By Adam Pagnucco.

Few issues have been more debated by county leaders and activists over the past three years than Thrive 2050, the long-term growth plan just passed by the county council.  Thrive’s supporters depict it as a path to a housing-abundant utopia.  Thrive’s opponents depict it as a giveaway to developers that would destroy the county’s neighborhoods.  Who is right?

Part of me wants to say: who cares?

Look, the county’s housing shortage is real.  Home prices and rents are both rising and are testing the limits of affordability.  The rest of the region has similar pressures.  Thrive is an honest effort to address the need for new housing whether one agrees with its details or not.

But let’s understand what Thrive is: it’s a plan, a piece of paper (or a pdf in the cloud) that does not erect a single solitary housing unit.  The county has lots of plans.  We are actually very good at planning and we have close to 200 staffers in the planning department who do it.  Look at our huge list of master plans, which are continually updated.  We plan our county more rigorously than Eisenhower planned D-Day.

I am not dismissing the value of these plans.  When I first moved to the county in 2003, I read the master plan for my neighborhood (Forest Glen) that was then in effect.  It was a marvelous document and I learned TONS about my new neighborhood – its housing, its transportation network, its environment and a whole lot more.  It has since been superseded by a new plan.  And here is a curious thing – many things recommended in the old plan were not built by the time the new plan was passed 24 years later.  They include “an attractive, landscaped boulevard along Georgia Avenue,” new housing on top of the Forest Glen Metro station, dedicated left-turn lanes at Georgia and Forest Glen Road, a traffic signal at Georgia and Belvedere Boulevard, additional sidewalks on Forest Glen and Belvedere and lots more.  There was a whole lot of planning and not a whole lot of building.

And that’s the reality for many of our plans – they call for things that are never built.  If there is any master plan in the county that is ever fully built-out before it is replaced by a new master plan, that would surprise me.  The unbuilt things apply to both private investments (like new commercial and residential buildings) and public investments (especially transportation infrastructure).  If you are unhappy with development plans proposed by the county for your neighborhood, you may not have much to worry about since they may never be built.

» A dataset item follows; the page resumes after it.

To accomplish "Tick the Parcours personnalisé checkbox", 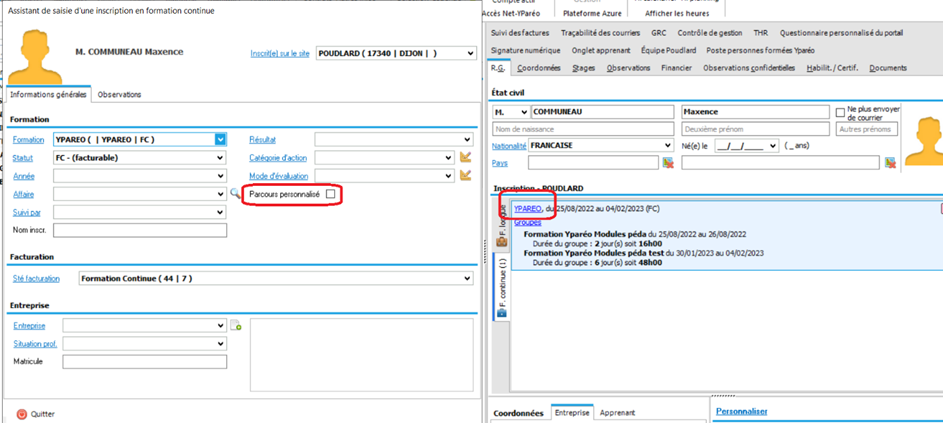I will click(x=331, y=194).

That reveals a central truth – Montgomery County does not have a planning problem.  It has an investment problem.

Why do I say that?  The county’s plans may provide a framework for development, but that development will only be built if the private sector wants it to be built.  For that to happen, the private sector and its huge network of financiers, developers, contractors, business owners, tenants and homeowners has to perceive our community as a great place to create jobs, move in, start families and build stuff.  If they do that, our economy will grow, our tax base will grow and we will be able to afford the infrastructure to support that growth.  If not, the county’s plans are little more than shards of dead trees (or meaningless pixels in cyberspace).

Much has been written about the state of our economy, especially by former county council and planning analyst Jacob Sesker on his great blog, MoCo Economy Watch.  But I am going to keep things simple with three data series over the last 50 years: personal income, population and wage and salary employment, all from the U.S. Bureau of Economic Analysis.  The table below shows how MoCo compares on those measures with D.C. and Northern Virginia over the decades.  For purposes of this presentation, Northern Virginia includes Arlington, Fairfax, Loudoun and Prince William counties plus the independent cities of Alexandria, Fairfax, Falls Church, Manassas and Manassas Park.

Personal income growth: MoCo was competitive on this measure with D.C. and Virginia for many years, but by the most recent decade, we were lagging both of them.

Population growth: D.C. shrank in the 1970s, 1980s and 1990s but now its population is growing faster than MoCo and Virginia.  We have trailed Virginia in population growth since the 1990s and now we are trailing D.C. too.

Wage and salary employment: We once led D.C. and were within striking distance of Virginia in wage and salary employment growth but not anymore.  Over the last 20 years, we have had essentially no growth on this measure.  D.C. and Virginia are snagging the jobs.

And so we have an investment problem.  Businesses prefer to create jobs in D.C. and Virginia more than in Montgomery County and residents are beginning to follow those jobs.  This is a serious threat to our economic performance, our tax base and our quality of life.  Thrive by itself is not going to fix it.  All the planning in the world won’t fix it unless county leaders make it their number one priority to do everything in their power to solve our investment problem.  If they do that and these numbers turn around, I’ll get excited.  And Thrive?  I favor it.  But will it really make a difference?